SOURCE MATERIAL:

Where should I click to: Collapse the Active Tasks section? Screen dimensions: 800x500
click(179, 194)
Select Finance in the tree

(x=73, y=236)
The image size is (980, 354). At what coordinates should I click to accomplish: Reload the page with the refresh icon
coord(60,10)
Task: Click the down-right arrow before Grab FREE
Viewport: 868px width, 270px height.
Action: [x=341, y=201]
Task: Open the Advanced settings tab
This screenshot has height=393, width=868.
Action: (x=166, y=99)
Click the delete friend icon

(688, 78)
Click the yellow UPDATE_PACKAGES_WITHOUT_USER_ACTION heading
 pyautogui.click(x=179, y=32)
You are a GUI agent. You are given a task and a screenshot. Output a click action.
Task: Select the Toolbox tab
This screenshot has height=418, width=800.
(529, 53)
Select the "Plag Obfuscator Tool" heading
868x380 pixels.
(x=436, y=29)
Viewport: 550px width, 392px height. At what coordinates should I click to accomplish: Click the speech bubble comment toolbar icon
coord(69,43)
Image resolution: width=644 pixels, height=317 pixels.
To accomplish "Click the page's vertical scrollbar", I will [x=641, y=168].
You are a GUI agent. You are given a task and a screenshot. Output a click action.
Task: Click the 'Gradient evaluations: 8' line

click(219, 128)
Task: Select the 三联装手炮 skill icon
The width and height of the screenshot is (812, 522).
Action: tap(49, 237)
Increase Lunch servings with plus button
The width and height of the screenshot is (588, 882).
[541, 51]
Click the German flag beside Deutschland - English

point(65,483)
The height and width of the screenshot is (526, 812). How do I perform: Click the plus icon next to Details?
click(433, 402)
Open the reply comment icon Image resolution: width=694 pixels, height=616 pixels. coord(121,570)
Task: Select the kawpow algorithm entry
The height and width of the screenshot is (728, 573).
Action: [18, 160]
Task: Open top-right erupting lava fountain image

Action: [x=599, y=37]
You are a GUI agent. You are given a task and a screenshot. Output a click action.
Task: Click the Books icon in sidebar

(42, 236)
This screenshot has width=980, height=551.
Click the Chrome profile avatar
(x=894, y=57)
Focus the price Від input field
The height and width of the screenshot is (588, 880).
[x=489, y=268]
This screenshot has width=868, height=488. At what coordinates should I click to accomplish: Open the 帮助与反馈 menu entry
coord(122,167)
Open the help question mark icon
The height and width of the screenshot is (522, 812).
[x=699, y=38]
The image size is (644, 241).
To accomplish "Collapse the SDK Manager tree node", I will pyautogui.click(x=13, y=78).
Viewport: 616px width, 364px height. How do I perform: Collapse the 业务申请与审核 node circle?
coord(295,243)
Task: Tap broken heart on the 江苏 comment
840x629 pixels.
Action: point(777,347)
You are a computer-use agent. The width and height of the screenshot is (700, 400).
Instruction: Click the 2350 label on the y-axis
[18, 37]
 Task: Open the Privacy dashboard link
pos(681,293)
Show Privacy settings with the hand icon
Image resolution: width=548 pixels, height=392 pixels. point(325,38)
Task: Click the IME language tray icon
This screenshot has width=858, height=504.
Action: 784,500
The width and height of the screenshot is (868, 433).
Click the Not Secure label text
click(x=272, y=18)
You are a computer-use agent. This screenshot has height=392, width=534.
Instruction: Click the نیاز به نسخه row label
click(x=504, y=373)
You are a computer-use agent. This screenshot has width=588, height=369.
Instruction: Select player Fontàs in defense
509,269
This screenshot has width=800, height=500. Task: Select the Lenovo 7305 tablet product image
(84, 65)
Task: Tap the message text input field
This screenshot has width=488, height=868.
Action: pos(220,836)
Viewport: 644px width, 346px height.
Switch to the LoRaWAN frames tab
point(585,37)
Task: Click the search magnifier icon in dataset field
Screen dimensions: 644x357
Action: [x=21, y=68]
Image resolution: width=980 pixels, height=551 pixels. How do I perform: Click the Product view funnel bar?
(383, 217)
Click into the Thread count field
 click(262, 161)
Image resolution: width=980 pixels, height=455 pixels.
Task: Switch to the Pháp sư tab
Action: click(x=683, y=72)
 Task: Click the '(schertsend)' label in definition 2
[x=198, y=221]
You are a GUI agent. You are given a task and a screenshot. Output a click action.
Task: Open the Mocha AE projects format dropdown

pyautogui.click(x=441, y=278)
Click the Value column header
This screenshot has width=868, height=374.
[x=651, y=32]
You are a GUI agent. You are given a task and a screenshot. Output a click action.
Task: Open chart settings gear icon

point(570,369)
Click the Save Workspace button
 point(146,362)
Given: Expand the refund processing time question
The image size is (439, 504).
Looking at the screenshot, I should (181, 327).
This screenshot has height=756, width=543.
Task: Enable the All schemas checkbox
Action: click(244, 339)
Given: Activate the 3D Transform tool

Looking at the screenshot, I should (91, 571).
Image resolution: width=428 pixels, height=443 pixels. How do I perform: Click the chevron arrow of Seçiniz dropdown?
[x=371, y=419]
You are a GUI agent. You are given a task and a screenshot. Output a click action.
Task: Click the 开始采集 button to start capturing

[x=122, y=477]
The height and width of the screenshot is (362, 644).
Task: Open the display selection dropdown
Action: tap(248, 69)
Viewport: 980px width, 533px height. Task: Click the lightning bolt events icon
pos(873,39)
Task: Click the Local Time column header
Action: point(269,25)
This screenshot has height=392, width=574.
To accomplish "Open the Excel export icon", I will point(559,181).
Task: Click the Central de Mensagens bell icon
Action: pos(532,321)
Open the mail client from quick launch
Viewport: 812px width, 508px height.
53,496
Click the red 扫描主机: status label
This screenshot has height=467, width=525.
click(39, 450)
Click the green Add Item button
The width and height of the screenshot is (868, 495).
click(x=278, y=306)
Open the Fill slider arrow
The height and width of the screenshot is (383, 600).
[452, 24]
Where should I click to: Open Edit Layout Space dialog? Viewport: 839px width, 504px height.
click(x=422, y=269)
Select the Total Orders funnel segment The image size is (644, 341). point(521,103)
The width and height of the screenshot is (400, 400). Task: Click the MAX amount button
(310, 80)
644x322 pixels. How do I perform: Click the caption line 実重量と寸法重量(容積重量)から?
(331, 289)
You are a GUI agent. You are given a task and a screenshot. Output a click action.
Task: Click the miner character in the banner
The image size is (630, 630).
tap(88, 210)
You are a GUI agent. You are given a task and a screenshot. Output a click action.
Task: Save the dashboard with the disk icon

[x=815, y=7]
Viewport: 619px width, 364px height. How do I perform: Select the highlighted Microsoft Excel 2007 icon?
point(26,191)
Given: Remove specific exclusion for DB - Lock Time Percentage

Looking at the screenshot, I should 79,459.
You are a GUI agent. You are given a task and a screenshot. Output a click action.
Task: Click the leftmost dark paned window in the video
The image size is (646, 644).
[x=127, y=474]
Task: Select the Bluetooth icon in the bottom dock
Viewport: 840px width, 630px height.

EXERCISE DIRECTIONS:
Only the number is wanted: how many lines of the data contain the word "computer"?

OUTPUT OF THE EXERCISE:
3